_What is expected_
Could you write out the Save the Sound passage word for word, from "People from all" up to and including "to effect change."?

---------- Provided passage ----------

People from all backgrounds and of all ages have a shared interest in the environment, and Save the Sound seeks to channel individuals into stewards with the ability and desire to effect change.

“Volunteers feel a special connection to the projects … and they can learn more about getting involved,” said Kierran Broatch, Volunteer and Outreach Associate. “I’ve heard time and time again how just a few messages from constituents can make them do something.”

“It comes back to individuals,” said Schmalz. “If they take action it makes a difference.”

Save the Sound is ultimately interested in bringing people together across background and political viewpoint, because the environment belongs to and impacts everyone. Don Strait, who has been the group’s Executive Director for 20 years, recalled that “the early days of the environmental movement were based in anger about what corporations were doing to the environment.

“There was really a righteousness to it,” he said. “Environmentalists at times have been seen as angry and that hasn’t always helped.”

Schmalz has often found legal warfare less effective than building partnerships. “We’re working with the business community instead of against them,” she said. Frequently, restoration projects create jobs on the front end (in construction and engineering), sustainable environmental protection, and jobs on the back end (for the extensive network of fishermen in the area). “It’s a win-win-win,” she said.

---------- Data section ----------

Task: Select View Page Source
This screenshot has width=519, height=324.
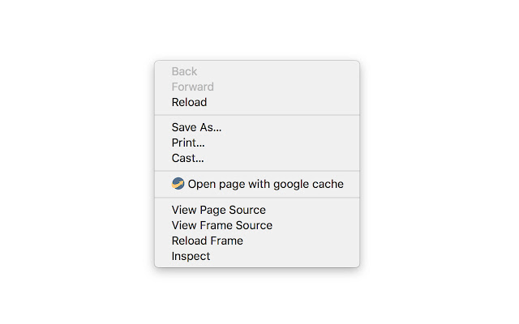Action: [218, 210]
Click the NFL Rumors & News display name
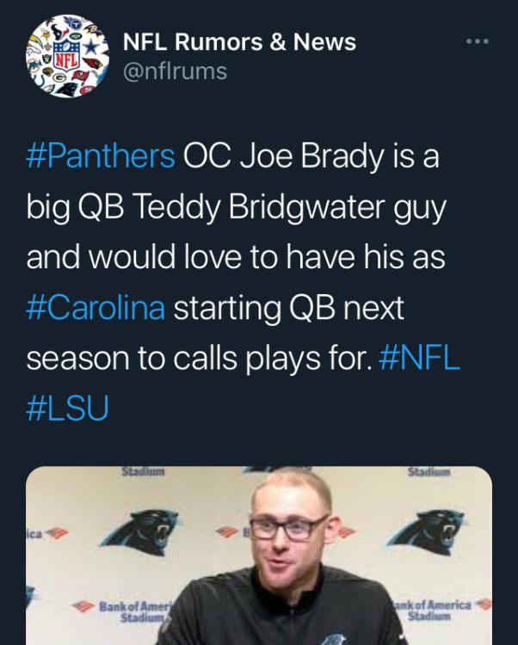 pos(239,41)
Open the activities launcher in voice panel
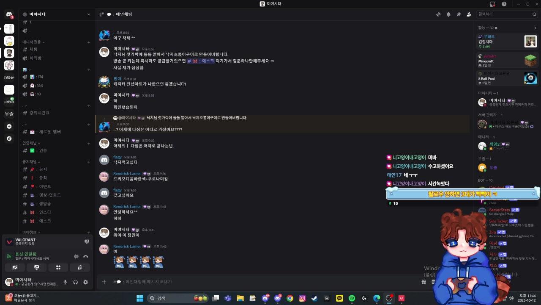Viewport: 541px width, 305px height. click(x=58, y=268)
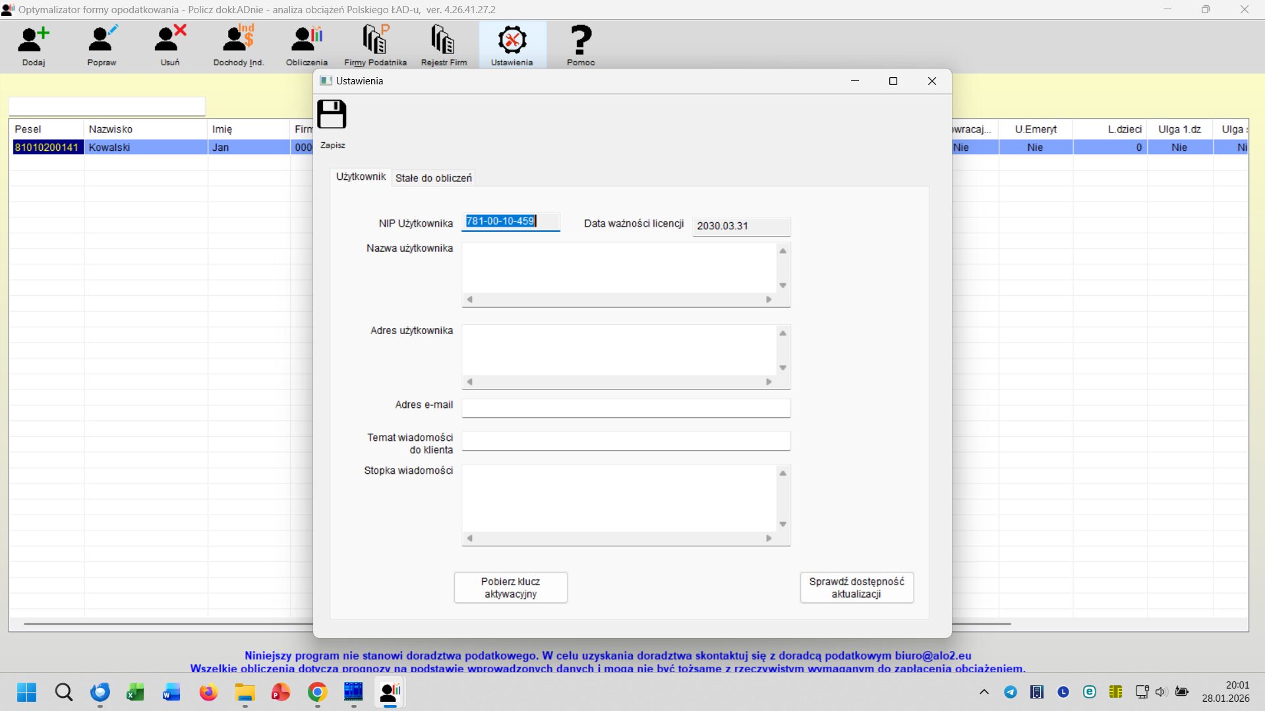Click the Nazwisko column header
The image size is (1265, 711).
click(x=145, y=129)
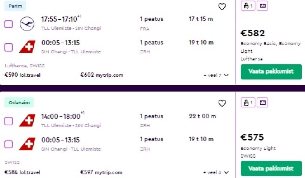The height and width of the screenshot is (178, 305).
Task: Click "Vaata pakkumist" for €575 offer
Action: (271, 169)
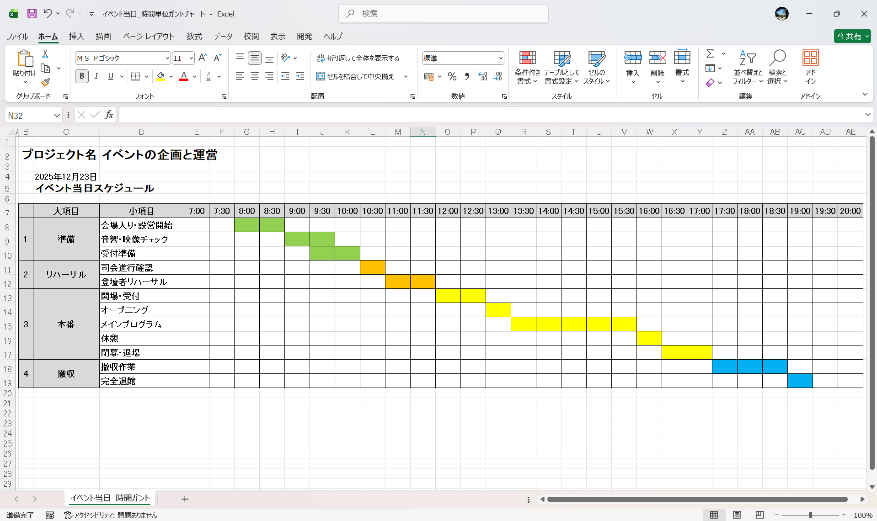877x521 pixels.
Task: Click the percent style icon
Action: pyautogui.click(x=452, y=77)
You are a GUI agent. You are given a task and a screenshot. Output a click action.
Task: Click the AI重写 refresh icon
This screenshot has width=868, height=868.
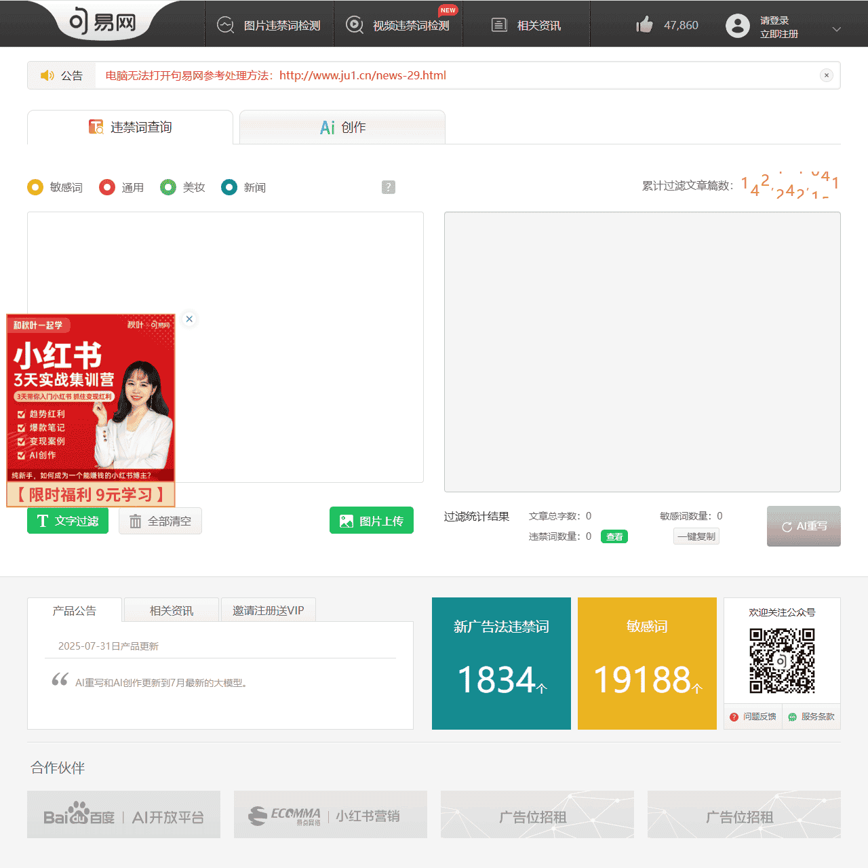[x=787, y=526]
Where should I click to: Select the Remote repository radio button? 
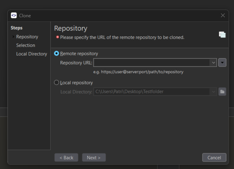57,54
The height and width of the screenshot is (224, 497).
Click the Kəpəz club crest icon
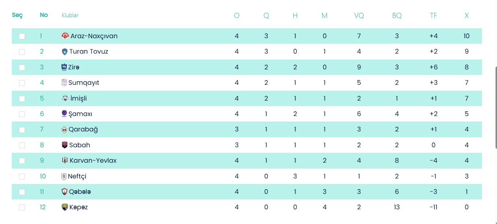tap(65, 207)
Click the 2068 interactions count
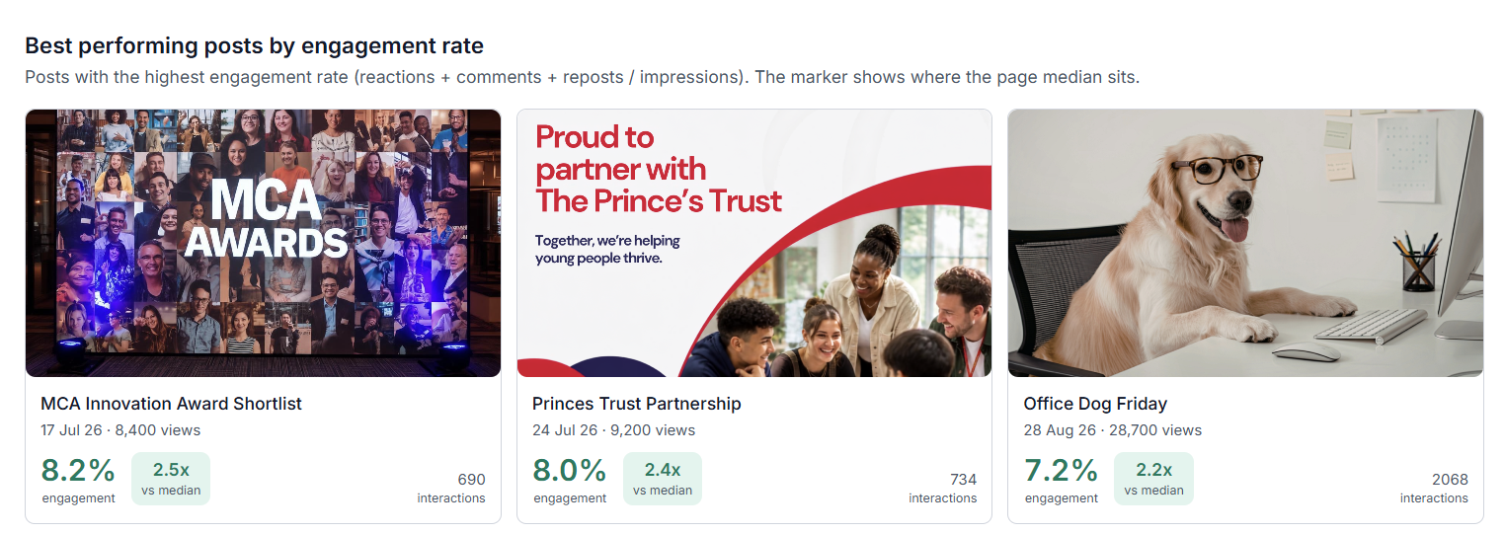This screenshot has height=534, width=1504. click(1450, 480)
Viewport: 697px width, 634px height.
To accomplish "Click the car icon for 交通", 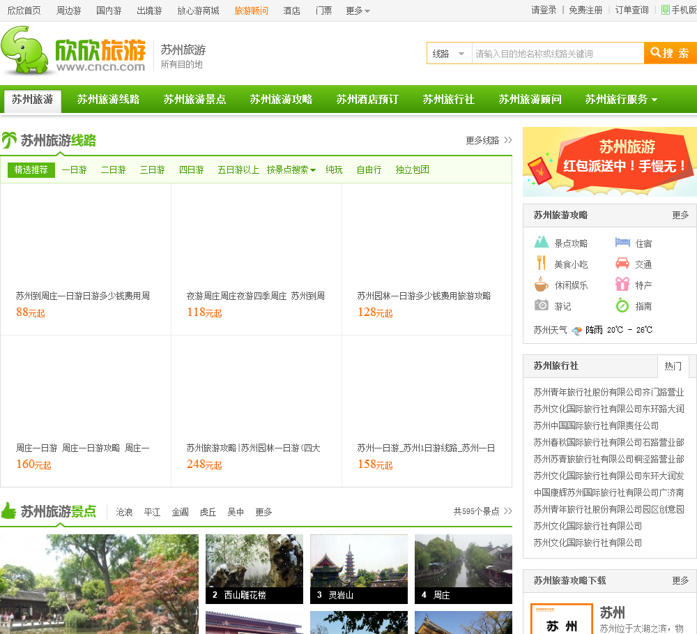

----------

_Written response_
People from all backgrounds and of all ages have a shared interest in the environment, and Save the Sound seeks to channel individuals into stewards with the ability and desire to effect change.